1 pointby shawnmfarnum3 hours ago1 comment
  • shawnmfarnum3 hours ago
    I built a real-time sentiment tracker for WallStreetBets and trading subreddits because I wanted to start trading, but got frustrated manually scanning hundreds of comments to figure out what retail traders were actually bullish on.

    Built this over my Christmas break as a solo developer.

    Tech stack: Next.js 16, Supabase PostgreSQL, adaptive rate limiting for Reddit's API, OpenAI for sentiment analysis (users provide their own keys), Vercel for hosting.

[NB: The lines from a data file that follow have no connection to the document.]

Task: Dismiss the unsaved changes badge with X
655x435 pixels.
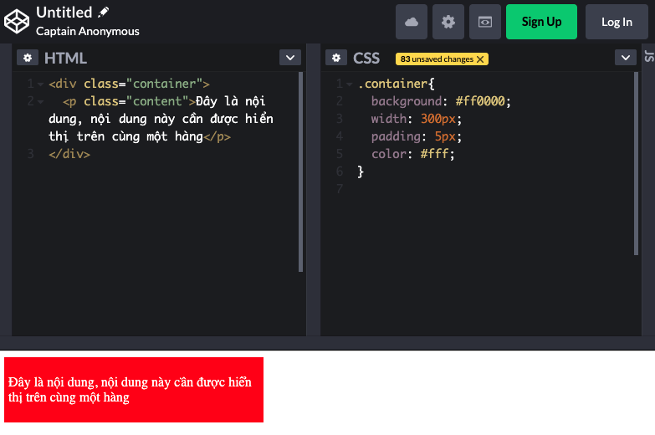Action: [x=480, y=59]
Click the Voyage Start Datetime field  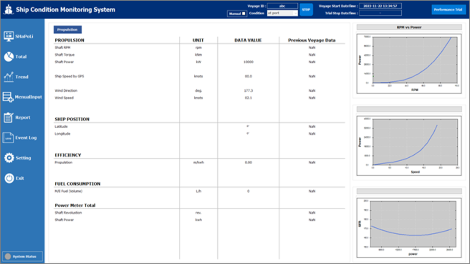pos(380,6)
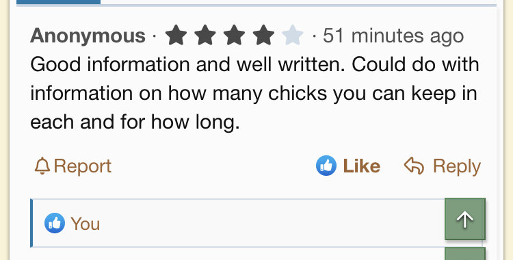Click the review text about chicks
The width and height of the screenshot is (513, 260).
tap(254, 93)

    Challenging parts: • Reddit's rate limits (100 requests/min) required building a deduplication system and adaptive backoff • Detecting sarcasm in WSB posts ("this stock is going to the moon " could mean anything) • Real-time updates without killing the database (30-second refresh with caching) • 9-layer sentiment scoring system (volume, options flow, cross-subreddit divergence, etc.)

    Free tier available. Premium tiers add historical data, AI predictions, and portfolio alerts.

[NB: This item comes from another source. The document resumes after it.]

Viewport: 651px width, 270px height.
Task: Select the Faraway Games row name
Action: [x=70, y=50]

    Open to technical feedback!

    • philipwhiuk3 hours ago
      > Detecting sarcasm in WSB posts ("this stock is going to the moon " could mean anything)

      So how does it do this?

      • shawnmfarnum3 hours ago
        Great question! It's honestly still imperfect, but here's what helps:

        1. Context signals: Emoji ratio (too many often = sarcasm), account age, previous comment sentiment in the thread

        2. Corroboration: If someone says "to the moon" but options flow shows puts, or there's no volume spike, it gets weighted down

        3. Cross-subreddit divergence: If WSB is bullish but r/stocks is bearish on the same ticker, it's often a meme pump

        4. Keyword patterns: "bagholding", "loss porn", "wife's boyfriend" = usually ironic/sarcastic context

        5. OpenAI sentiment with ticker-specific context: passing the post + surrounding comments helps vs. analyzing in isolation

        The bigger challenge is that WSB uses sarcasm TO BE sarcastic but also ironically serious sometimes. So I don't try to be 100% accurate - instead, I show confidence scores and let users decide.

        Would love feedback on better approaches if you've worked on this problem!